Understanding Security Operations Center (SOC)
The SOC team is responsible for the day-to-day monitoring, detection, and response to security incidents. They work in shifts to ensure 24/7 coverage and act as the first line of defense against cyber threats.
SOC teams typically use a variety of tools and techniques to monitor network traffic, identify suspicious activity, and investigate incidents.
The size and composition of a SOC team will vary depending on the size and complexity of the organization it supports. However, most SOC teams will include a mix of security analysts, incident responders, and shift leads/managers.
SOC Team roles
Security Analysts: They are responsible for monitoring and analyzing security alerts and events generated by security tools. These events are monitored via a tool called Security Information and Event Management (SIEM). They investigate (or triage) these alerts, filter out potential security incidents, determine their severity and impact, and remediate or pass them to the rightful team. Security Analysts typically work in a 24/7 model and can be 1st party (employed and working for the company), or 3rd party (working for a client), or a mix of both.
Incident Responders: The Security Incident Response Team (SIRT) is responsible for investigating and responding to security incidents in a timely and effective manner. They work closely with other teams within the SOC and external stakeholders to contain and mitigate the impact of security incidents. They are usually responsible for handling any security incident affecting the company, regardless if it is reported from within the company or externally. SIRT works during business hours but is always on standby and available as on-call to respond to an incident 24/7. They can be internal to the company (1st Party) or can be 3rd party which is kept on standby and is contractually bound to respond within X hours.
Threat Intelligence Analysts: The Threat Intelligence Team is responsible for gathering, analyzing, and sharing information about potential or emerging cyber threats, attack techniques, and vulnerabilities. They provide actionable intelligence to other teams within the SOC to help improve the organization’s security posture. The team is responsible for enriching information and data that flow in the SIEM with more context (like relation to any threat actor) and making it more meaningful for Security Analysts and Incident Responders. This team generally works during business hours and is known to be outsourced to a third-party company that is working for one or more clients.
Threat Hunt Team: This team proactively search for threats and vulnerabilities that may have been missed by automated security tools. This team works on assume compromise scenario with hypothesis and scope while considering that attackers are already in the network or there is a vulnerability in the environment that's been exploited for an attack.

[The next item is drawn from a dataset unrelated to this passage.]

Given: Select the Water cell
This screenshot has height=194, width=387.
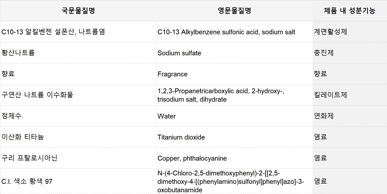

They analyze large data sets commonly over a 90 days of window, to look for threats and outliers. Suspicious activities are then escalated to SIRT for deeper investigation. The outcome of a Threat Hunt exercise is visibility gaps, new detections, and security incidents, which weren't picked up by Security Tools. This team works during business hours and compromises of senior members from Security Analysts and/or SIRT.
Digital Forensics Team: This team is responsible for investigating security incidents by collecting and analyzing digital evidence. They use highly specialist forensic tools and techniques to determine the root cause of security incidents and provide recommendations for remediation. They work closely with the legal team and comply with local laws and regulations and work in accordance with those when handling digital investigations. The team members in this team are highly specialized and have deep knowledge of Operating System Internals. This team generally works in third-party model and is billed on an hourly basis for their clients when involved on an investigation.
The Malware Analysis and Reverse Engineering Team is responsible for analyzing and reverse-engineering malware. They use a variety of tools and techniques to disassemble, decompile, and debug malware in order to understand how it works and what it is designed to do. They also develop and maintain tools and techniques for malware analysis, and they provide recommendations for mitigating the impact of malware infections and preventing future attacks. Malware Analyst (or Researcher) role is commonly available in companies that sell anti-virus or other security tools, who are responsible for identifying new malware threats and developing new methods for analyzing malware. Some SOC teams also have 1–2 persons who have basic knowledge of malware analysis. These individuals use their knowledge to extract next-stage indicators of compromise (IOCs) from malware samples, for containment and hunting infected machines in the network.